To my mind, a representation of a group is a triple $(\mathfrak{G},\,V,\,\rho:\mathfrak{G}\to GL(V))$: the group $\mathfrak{G}$ being represented, the target vector space $V$ being acted on in a group action of the matrix group of endomorphisms $GL(V)$, and the homomorphism $\rho:\mathfrak{G}\to GL(V)$ between them.

As long as it is clear from the context, it is OK to think of the vector space as the representation, and this seems to be the standard physcist's usage of the word. Indeed, it is a particularly physical point of view: in the standpoint I first cited, you're watching the "system" from afar; in the physicist's viewpoint, you are, like any good experimentalist or careful obsverer, getting as near as you can to the action (i.e. sitting at the business end of the arrow $\rho$) and looking at what the actors who come out of it (the matrices in $GL(V)$) do through their actions on their playthings (the vectors in $V$). My mind picture, in this context, is literally of someone in a white coat, seated right at the end of the pipe $\rho$ (which for me somehow is always a bronze colour) and carefully writing down their observations on what's happenning at the end of the pipe $\rho$ when the studied creatures come out!

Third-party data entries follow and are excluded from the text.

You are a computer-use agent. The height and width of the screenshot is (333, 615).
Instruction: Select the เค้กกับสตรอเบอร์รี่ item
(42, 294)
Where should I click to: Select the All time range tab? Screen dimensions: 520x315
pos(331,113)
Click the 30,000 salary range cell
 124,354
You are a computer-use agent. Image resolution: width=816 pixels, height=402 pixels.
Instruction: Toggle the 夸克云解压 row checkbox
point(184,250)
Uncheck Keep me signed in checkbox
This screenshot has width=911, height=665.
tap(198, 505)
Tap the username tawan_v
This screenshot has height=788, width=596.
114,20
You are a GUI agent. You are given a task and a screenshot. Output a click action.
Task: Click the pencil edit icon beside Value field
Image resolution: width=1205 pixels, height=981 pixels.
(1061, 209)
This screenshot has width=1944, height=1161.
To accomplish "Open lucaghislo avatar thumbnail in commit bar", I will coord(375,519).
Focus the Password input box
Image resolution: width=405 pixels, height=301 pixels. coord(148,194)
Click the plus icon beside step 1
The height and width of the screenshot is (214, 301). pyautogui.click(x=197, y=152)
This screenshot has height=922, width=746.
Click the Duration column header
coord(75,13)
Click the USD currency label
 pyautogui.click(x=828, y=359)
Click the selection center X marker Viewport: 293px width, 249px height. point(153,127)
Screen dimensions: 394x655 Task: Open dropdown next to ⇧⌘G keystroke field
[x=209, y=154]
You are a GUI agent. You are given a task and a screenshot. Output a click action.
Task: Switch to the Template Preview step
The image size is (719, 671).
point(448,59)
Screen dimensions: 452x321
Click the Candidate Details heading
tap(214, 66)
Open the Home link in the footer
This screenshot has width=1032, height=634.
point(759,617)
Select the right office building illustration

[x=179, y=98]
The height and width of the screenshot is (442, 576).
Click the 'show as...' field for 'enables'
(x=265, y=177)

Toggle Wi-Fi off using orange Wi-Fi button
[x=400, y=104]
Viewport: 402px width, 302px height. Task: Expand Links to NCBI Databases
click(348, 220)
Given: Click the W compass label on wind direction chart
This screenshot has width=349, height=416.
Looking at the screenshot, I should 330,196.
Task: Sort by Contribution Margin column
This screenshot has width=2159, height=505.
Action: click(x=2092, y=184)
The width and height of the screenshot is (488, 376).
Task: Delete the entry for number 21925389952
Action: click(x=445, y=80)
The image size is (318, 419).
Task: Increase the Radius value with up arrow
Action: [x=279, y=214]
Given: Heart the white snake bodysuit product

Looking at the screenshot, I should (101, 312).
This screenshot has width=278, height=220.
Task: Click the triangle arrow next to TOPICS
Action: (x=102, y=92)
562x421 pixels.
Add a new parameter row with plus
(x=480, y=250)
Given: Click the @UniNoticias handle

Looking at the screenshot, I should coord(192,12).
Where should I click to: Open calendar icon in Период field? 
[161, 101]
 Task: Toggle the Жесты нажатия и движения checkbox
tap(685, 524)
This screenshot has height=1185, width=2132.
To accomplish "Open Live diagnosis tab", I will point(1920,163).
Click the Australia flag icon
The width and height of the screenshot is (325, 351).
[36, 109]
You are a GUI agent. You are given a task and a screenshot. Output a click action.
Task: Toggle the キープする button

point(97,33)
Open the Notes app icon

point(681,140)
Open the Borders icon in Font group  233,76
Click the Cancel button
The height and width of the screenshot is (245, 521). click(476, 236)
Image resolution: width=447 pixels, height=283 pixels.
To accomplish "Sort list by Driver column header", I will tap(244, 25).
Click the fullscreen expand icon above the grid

In physics, the vectors in $V$ are often quantum states in a quantum state space $V$ (these are the most wonted to me), and we sometimes we seek linear unitary transformations on them that are "compatible with" (i.e. homomorphic images of) the group $\mathfrak{G}$ of "physical happennings" (I'm thinking of $\mathfrak{G}$ as the Poincaré group, or $SO(1,\,3)$ or the latter's double cover $SL(2,\,\mathbb{C})$). The vector space contains the physical things (the quantum states), so it's natural to think of them as the "representation".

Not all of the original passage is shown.